#### Your task:
Please copy each line of the listing below precisely, excluding the images.

#### Records for the exercise:

+ + + + + + +

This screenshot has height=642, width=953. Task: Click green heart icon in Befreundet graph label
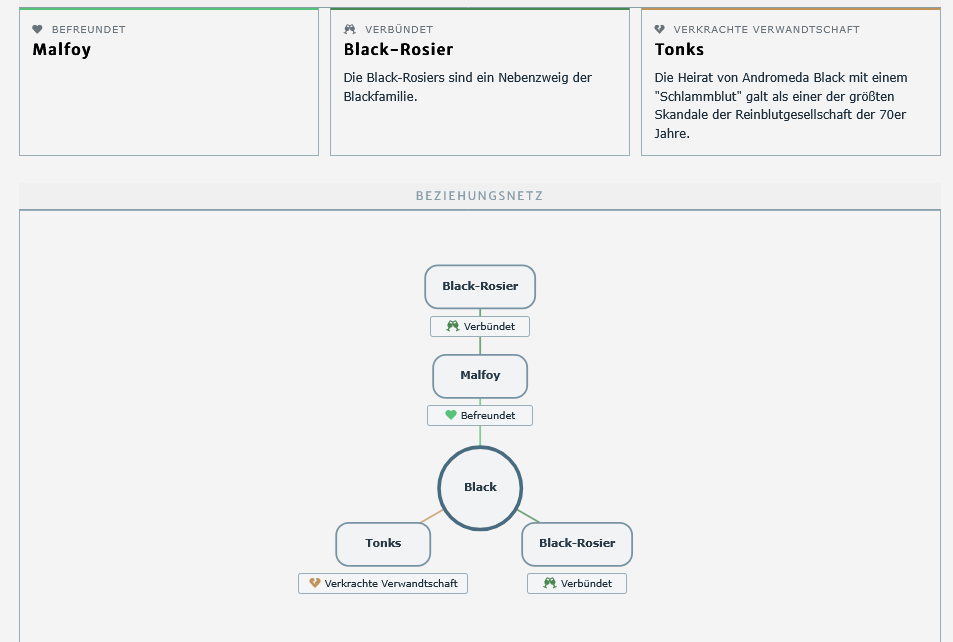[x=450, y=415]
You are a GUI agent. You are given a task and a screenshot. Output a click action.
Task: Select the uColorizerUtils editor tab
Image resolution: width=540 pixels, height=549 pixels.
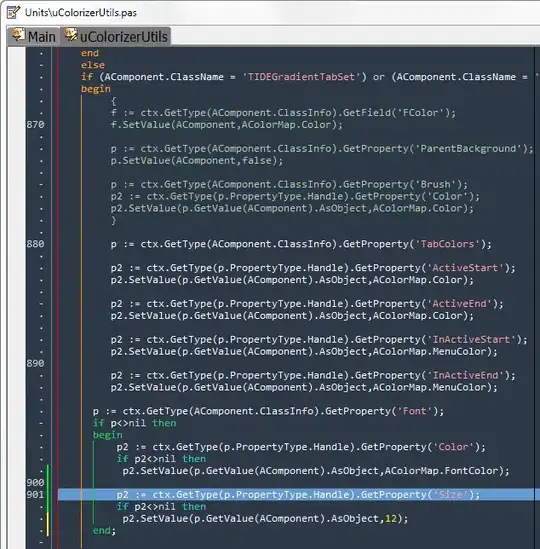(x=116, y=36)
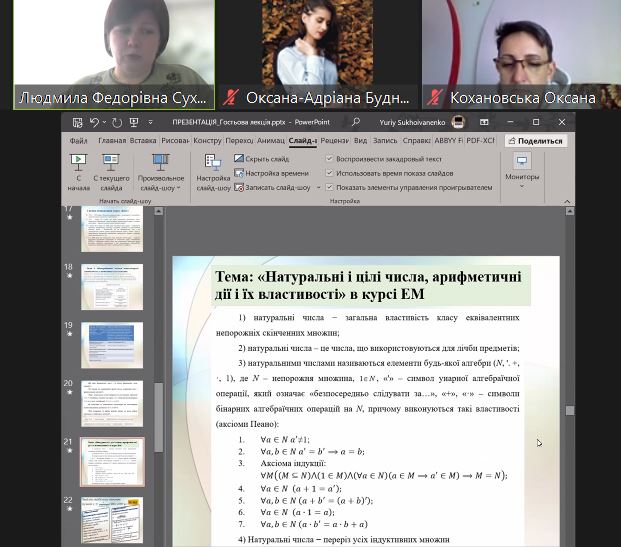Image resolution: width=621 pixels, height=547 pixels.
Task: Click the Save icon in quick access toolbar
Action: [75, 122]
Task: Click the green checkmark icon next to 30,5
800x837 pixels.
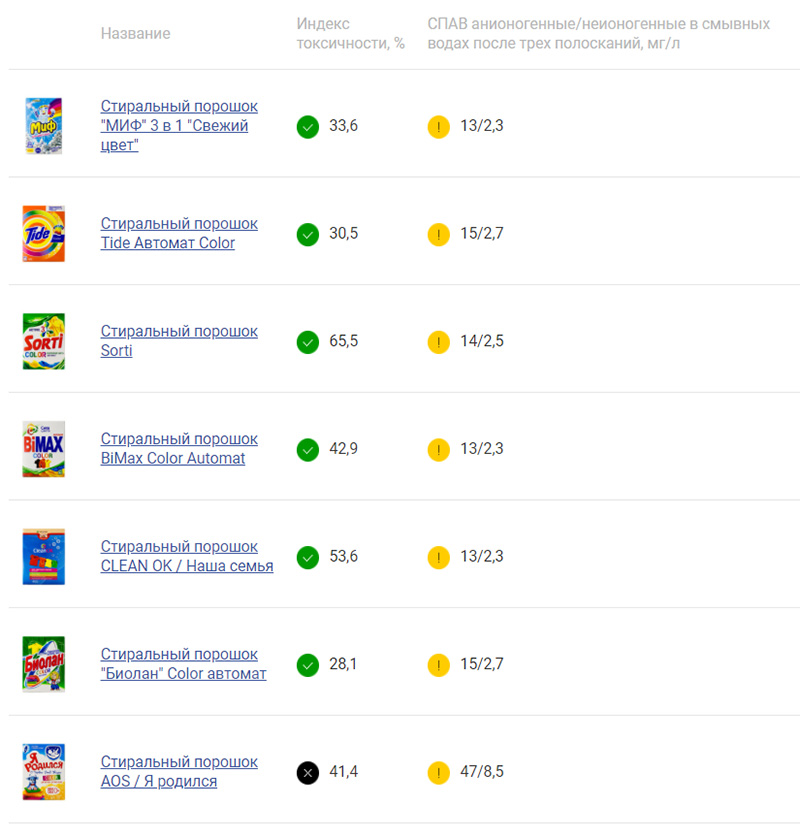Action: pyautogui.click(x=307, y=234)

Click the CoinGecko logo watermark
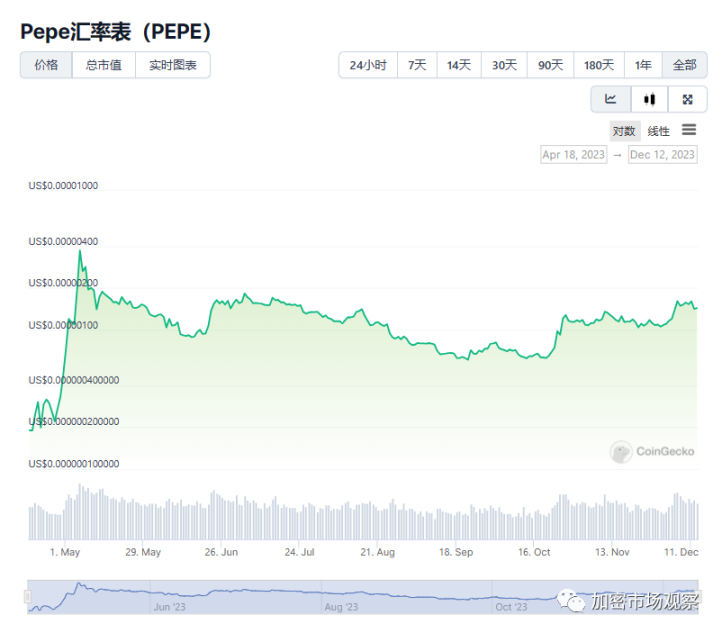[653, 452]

+ + + + + + +

#### Exercise output:
This screenshot has height=642, width=953. Task: Click green heart icon in Befreundet graph label
[x=450, y=415]
You are a GUI agent. You are given a task and a screenshot. Output a click action.
Task: Select the uColorizerUtils editor tab
Image resolution: width=540 pixels, height=549 pixels.
(x=116, y=36)
Image resolution: width=621 pixels, height=547 pixels.
Task: Click the Save icon in quick access toolbar
Action: [75, 122]
Task: Click the green checkmark icon next to 30,5
800x837 pixels.
Action: pyautogui.click(x=307, y=234)

Click the CoinGecko logo watermark
[653, 452]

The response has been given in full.